His face twists. Pain. Fury. Horror. I use his reaction.
“They caught me. They fed from me. They hurt me. They talked around me like I was meat with a pulse. I heard things. Saw things. Remember things none of you know. So if there are others, if anything in my head can help find them, you don’t get to lock me up in my apartment and call it protection.”
“I am trying to keep you alive.”
“I did that part already.”
His nostrils flare, and a muscle jumps in his cheek.
The air between us grows heavy. Hot. The scent of smoke and leather curls around me, and my body, traitorous creature, notices him too much. His size. His hands. The bandage that now replaces the one I put there. The way his chest rises and falls, as if he is holding back something massive.
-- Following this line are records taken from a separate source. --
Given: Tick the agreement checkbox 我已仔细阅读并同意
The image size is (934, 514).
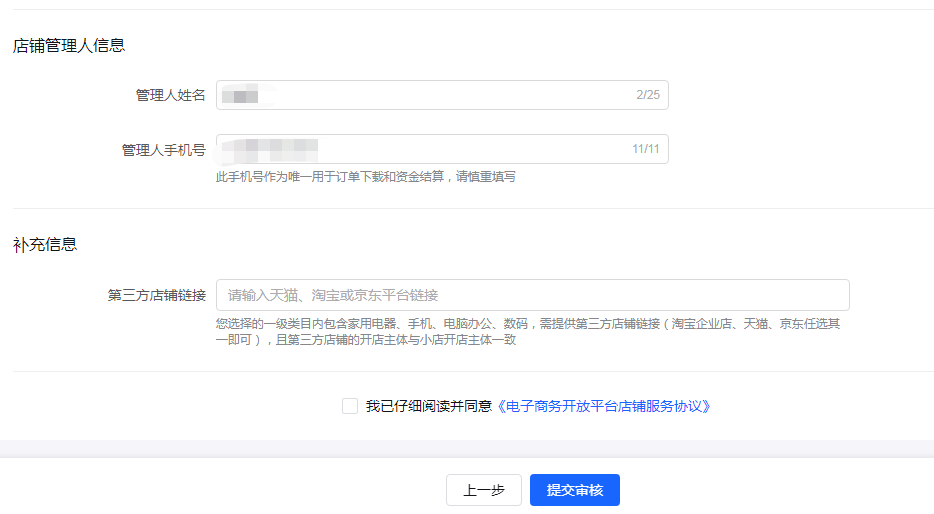Looking at the screenshot, I should [x=350, y=406].
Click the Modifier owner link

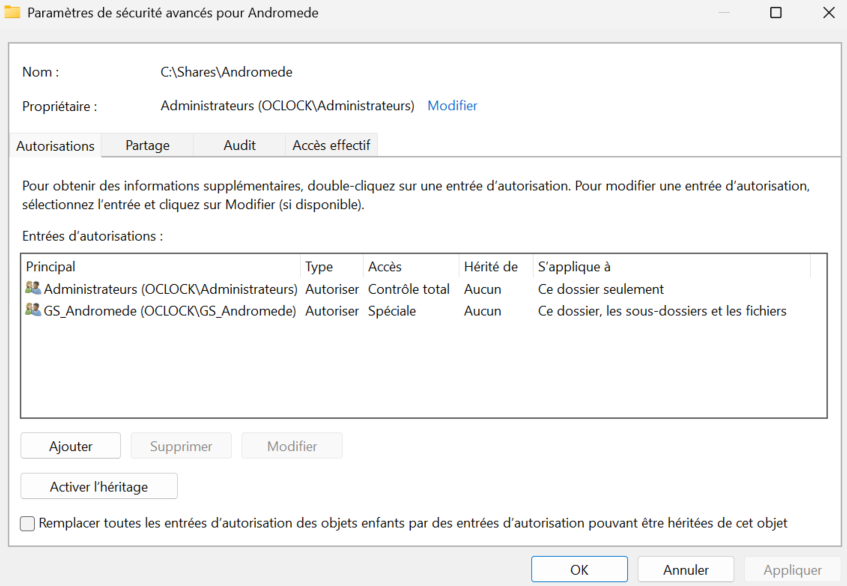[x=452, y=106]
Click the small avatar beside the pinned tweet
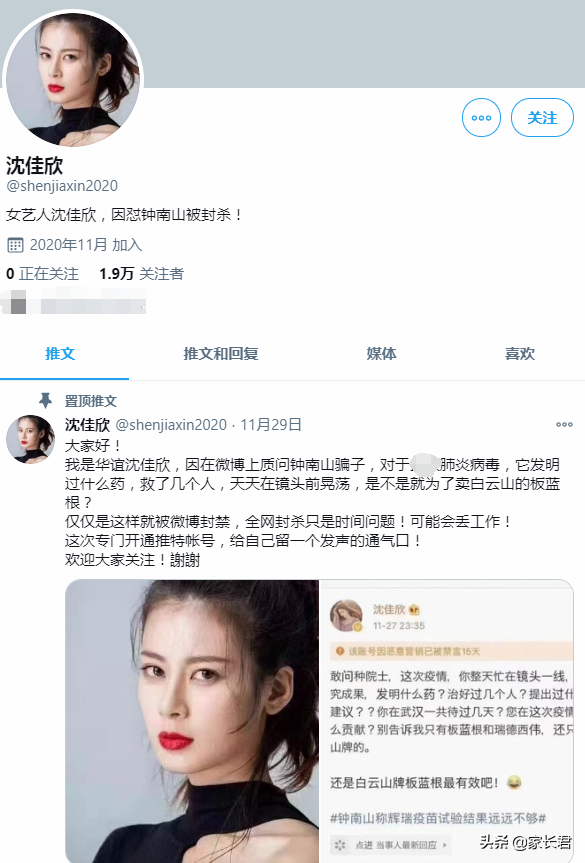Screen dimensions: 585x863 point(30,439)
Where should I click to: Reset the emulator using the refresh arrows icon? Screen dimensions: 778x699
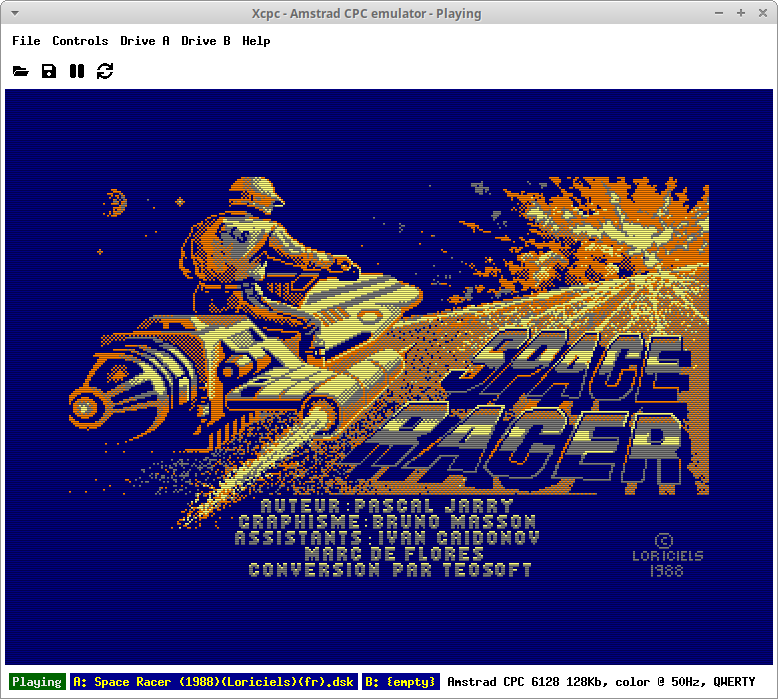pyautogui.click(x=105, y=71)
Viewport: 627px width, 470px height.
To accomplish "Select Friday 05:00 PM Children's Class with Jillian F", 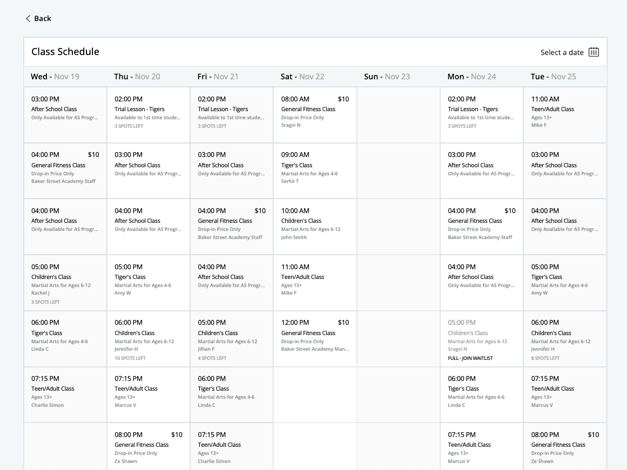I will click(231, 339).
I should step away, but I don’t.
His voice drops. “You don’t know what they’ll do if they get their hands on you again.”
I smile, and it feels like showing teeth. “Yes, Knox. I do.”
The black floods his eyes. For one heartbeat, the room changes around him. His shadow deepens. Something presses beneath his skin. The beast so close the air seems to bow.
Fear flickers in my mind, desire following close behind. That makes me angrier. Not at him. At myself. At my body. At the world for twisting survival and want into the same set of nerves until I don’t know which one is burning.
Knox turns his face slightly, breaking eye contact first.
“Don’t,” I say. His gaze snaps back. “Don’t look away from me because you think I can’t handle what you are.”
His breath leaves him hard.
Cruz mutters, “Well, shit.” Ari elbows him.
I ignore them.
Knox’s voice is rough when he speaks. “I am not the danger you need to prove yourself against.”
“No.” I step closer without meaning to. “You’re the danger, trying to decide for me.”
I see my words hit him. Deep. Beneath muscle and bone and beast. Good, maybe cruel, but still good.
Aldron clears his throat. “Briana will be involved.”
Knox’s head turns. “No.”
Aldron’s eyes go cold. “That was not a question.”
The two of them stare at each other, and the room seems to shrink beneath the weight of all that male violence. I am so tired of male violence, even when it’s on my side. Especially then.
“I don’t need permission from either of you,” I say.
Aldron inclines his head. “No, you don’t.”